Even Sleep Apnea Patients Who Don't Feel Drowsy in Daytime Are at Risk for Heart Disease
By Caroline Wilbert
WebMD Health News
Reviewed by Louise Chang, MD

Oct. 24, 2008 -- Sleep apnea -- even if it is so mild that people have no daytime drowsiness -- may increase the risk of cardiovascular disease, a study shows.

The study, published in the American Journal of Respiratory and Critical Care Medicine, compared patients with mild sleep apnea to a comparison group that didn't have sleep apnea. There were 64 participants with mild sleep apnea and 15 participants without sleep apnea.

To compare the risk for heart disease, researchers tested endothelial function, which is how well the cells in the lining of the blood vessels work, and artery stiffness. Endothelial dysfunction and arterial stiffness are involved in developing atherosclerosis, or hardening of the arteries. Moderate to severe sleep apnea has already been linked to increased artery stiffness, endothelial dysfunction, and high blood pressure.

Malcolm Kohler, MD, from the Oxford Centre for Respiratory Medicine in England, and colleagues found that patients with mild sleep apnea had worse endothelial function and greater arterial stiffness than the comparison group without sleep apnea.

Researchers also tested blood pressure, another way to gauge cardiovascular disease risk. The groups tested similarly on blood pressure.

The researchers write that "although this was not associated with significantly increased blood pressure, the findings of this study suggest that patients with minimally symptomatic OSA [ obstructive sleep apnea] are at increased cardiovascular risk, as has been demonstrated in more severe disease."

"It was previously known that people with OSA (obstructive sleep apnea) severe enough to affect their daytime alertness and manifest in other ways are at increased risk of cardiovascular disease, but this finding suggests that many more people -- some of whom may be completely unaware that they even have OSA -- are at risk than previously thought," Kohler says in a news release.

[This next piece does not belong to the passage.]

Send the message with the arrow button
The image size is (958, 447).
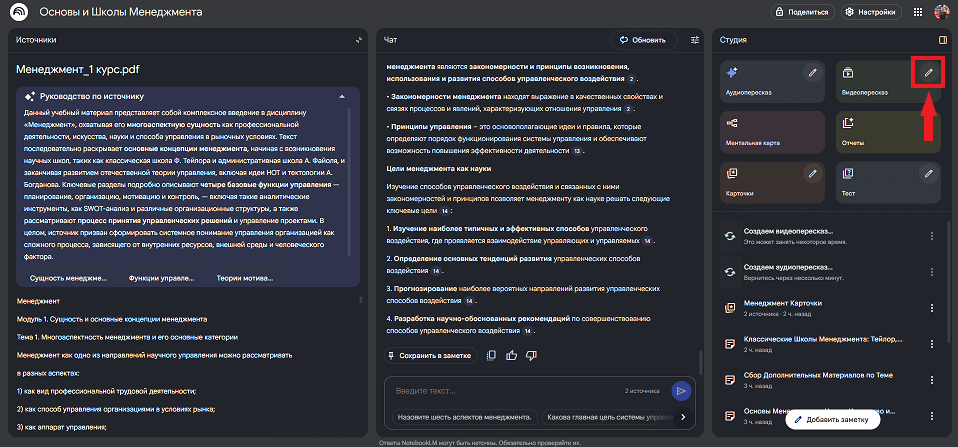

In an accompanying editorial, Geraldo Lorenzi-Filho MD, PhD, points out that just one in five patients with sleep apnea complains of drowsiness during the day. "It is now recognized that OSA triggers a cascade of biological reactions, including increased sympathetic activity, systemic inflammation, oxidative stress, and metabolic alterations that are potentially harmful to the cardiovascular system," he writes in the editorial.

Kohler and colleagues are now investigating the effects of continuous positive airway pressure (CPAP) therapy on arterial stiffness and endothelial function in patients with sleep apnea.